Wednesday, September 20, 2006

Sound Familiar?

As part of my daily internet timewasting, I read this account of a country in turmoil over its main political leader:

As the situation worsened, he chose not to respond by restoring rights and freedoms. Strengthened by his personal convictions and by the idea that as a democratic leader he would enjoy public support for anything he did, he took the opposite approach, muscling the press more and consolidating power. His notion of democracy only strengthened his resolve. “His idea of democracy is he does what he wants, every four years you decide whether he's right, and then if you vote for him, shut up again for four more years,” one expert told me.

....For their part, the people have begun to wake up from his spell. This summer, the his popularity ratings fell below 50 percent, and confidence in his government has remained low ever since.
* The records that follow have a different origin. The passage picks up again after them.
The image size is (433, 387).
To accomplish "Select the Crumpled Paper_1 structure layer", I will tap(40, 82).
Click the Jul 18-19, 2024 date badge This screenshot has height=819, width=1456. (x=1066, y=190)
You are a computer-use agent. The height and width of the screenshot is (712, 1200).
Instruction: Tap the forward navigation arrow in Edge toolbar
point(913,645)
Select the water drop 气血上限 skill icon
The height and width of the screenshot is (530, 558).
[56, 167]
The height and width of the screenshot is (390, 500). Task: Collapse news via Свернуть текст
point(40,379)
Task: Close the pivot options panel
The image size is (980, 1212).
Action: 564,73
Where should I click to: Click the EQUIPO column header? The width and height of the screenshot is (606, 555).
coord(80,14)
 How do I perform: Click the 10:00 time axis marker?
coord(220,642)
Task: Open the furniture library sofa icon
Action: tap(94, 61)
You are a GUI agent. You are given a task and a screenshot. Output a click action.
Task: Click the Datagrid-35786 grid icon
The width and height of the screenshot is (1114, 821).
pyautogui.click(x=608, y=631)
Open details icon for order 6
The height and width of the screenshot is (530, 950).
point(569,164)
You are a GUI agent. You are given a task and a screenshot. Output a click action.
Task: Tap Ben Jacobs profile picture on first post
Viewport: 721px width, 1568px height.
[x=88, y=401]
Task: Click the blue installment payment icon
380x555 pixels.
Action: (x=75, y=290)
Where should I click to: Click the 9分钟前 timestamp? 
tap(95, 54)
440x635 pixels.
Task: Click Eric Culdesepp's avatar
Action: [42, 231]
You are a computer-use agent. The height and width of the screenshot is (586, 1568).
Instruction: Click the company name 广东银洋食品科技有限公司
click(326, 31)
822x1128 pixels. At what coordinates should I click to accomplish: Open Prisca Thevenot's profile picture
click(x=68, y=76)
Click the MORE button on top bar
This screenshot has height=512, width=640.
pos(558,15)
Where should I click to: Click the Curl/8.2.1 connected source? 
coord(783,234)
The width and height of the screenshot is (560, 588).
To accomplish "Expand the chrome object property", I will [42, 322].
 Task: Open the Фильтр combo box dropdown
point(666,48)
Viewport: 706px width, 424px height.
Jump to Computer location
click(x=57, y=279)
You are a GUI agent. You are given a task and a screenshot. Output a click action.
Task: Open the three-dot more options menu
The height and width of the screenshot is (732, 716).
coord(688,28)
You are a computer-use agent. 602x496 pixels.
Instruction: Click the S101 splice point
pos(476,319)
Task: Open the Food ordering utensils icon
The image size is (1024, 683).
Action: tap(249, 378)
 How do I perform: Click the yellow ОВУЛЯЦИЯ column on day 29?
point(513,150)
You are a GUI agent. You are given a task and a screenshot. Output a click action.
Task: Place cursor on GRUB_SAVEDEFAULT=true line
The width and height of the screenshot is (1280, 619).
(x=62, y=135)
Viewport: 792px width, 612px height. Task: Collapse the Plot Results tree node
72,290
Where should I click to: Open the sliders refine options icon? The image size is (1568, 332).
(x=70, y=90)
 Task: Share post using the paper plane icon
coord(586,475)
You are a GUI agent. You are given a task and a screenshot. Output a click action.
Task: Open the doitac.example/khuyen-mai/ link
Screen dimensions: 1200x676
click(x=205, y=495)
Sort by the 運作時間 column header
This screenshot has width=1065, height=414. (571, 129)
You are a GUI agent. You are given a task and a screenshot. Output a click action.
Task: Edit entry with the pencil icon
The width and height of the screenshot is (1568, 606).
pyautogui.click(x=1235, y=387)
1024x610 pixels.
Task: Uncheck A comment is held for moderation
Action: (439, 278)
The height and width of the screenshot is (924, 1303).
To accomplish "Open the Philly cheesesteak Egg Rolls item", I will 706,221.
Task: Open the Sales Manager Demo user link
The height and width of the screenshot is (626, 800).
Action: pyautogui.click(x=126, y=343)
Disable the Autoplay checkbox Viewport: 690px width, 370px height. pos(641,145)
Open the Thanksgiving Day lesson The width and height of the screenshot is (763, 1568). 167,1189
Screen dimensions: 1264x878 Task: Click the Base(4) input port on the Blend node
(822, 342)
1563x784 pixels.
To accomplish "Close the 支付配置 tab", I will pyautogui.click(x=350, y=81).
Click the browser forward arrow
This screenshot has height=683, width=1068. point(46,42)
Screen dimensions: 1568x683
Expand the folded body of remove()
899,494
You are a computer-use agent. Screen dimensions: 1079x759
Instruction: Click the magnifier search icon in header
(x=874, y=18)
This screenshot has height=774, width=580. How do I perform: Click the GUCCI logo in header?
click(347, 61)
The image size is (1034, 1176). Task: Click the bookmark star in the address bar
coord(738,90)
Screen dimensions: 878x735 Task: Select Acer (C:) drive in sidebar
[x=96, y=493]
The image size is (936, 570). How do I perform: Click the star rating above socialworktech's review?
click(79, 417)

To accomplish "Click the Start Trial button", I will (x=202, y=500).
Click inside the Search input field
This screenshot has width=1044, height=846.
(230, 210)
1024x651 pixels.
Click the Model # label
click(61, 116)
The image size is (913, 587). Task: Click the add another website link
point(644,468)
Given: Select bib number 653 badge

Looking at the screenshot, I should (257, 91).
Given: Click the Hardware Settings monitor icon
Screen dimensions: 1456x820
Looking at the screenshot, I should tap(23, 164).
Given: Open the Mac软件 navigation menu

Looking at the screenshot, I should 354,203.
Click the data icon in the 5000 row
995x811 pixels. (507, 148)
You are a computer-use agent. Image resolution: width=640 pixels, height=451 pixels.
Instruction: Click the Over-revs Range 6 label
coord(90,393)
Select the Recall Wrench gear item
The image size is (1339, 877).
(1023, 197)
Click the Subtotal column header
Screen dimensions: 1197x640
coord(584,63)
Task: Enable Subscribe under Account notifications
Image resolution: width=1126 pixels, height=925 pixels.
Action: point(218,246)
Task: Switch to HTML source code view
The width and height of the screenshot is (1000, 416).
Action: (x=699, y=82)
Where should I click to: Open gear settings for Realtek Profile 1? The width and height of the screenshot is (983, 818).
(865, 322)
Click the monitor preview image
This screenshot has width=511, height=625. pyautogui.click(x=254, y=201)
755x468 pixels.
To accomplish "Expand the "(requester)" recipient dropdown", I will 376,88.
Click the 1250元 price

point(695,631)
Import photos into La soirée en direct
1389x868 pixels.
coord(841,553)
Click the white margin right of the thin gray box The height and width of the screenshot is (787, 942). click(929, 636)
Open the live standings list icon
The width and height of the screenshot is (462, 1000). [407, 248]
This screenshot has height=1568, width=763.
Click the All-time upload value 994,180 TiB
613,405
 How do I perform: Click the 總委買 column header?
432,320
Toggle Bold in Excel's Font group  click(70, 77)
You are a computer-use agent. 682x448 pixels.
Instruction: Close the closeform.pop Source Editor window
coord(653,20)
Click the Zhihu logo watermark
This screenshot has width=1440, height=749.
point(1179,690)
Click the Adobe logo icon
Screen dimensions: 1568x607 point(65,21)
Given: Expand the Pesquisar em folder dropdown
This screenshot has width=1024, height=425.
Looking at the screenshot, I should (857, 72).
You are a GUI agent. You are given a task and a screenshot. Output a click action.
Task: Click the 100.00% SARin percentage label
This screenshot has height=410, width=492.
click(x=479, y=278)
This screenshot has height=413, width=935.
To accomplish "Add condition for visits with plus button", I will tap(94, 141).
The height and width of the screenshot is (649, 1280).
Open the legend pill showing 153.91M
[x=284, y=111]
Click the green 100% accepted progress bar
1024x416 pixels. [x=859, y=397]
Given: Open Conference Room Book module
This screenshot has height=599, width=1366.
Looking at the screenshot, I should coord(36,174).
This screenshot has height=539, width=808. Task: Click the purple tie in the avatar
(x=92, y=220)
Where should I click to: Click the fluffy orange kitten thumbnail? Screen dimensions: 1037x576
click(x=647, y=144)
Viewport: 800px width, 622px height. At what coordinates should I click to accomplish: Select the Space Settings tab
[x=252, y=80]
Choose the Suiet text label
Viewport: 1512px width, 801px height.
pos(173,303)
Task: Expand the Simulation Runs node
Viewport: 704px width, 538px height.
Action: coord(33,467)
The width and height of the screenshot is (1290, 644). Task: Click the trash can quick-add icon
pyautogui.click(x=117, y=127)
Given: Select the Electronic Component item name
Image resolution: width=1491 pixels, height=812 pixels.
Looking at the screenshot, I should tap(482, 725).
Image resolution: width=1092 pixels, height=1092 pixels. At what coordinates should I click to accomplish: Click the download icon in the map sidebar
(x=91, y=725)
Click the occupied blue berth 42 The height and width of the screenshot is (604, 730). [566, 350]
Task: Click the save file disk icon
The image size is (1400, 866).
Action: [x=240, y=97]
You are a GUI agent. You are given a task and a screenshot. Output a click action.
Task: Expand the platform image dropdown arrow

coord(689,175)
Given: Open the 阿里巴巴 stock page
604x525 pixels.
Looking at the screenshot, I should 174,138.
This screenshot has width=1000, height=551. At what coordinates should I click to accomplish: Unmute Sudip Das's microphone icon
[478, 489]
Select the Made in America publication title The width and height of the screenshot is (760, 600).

The media, like its counterparts in other democracies where initial rally-around-the-flag sentiment has waned, has become more aggressive. Journalists have probed procurement scandals in the government. Even in the legislature, where his party controls the majority of the seats, members have become so disgusted with his style, as well as the continued violence in..., that some of his own party members have begun to speak out against him.

No, this is not the United States. The report is about Thailand, where a military coup occurreded yesterday.

Elsewhere, people in Hungary are rioting because it has been proven that the Prime Minister lied... about the economy. In the United States, we recently received further proof that the President and his administration were not honest in the run up to the invasion of Iraq.

Just to be clear, I'm not advocating a military coup nor rioting, but this does make one wonder what it will take to make the President's most ardent followers to turn from him.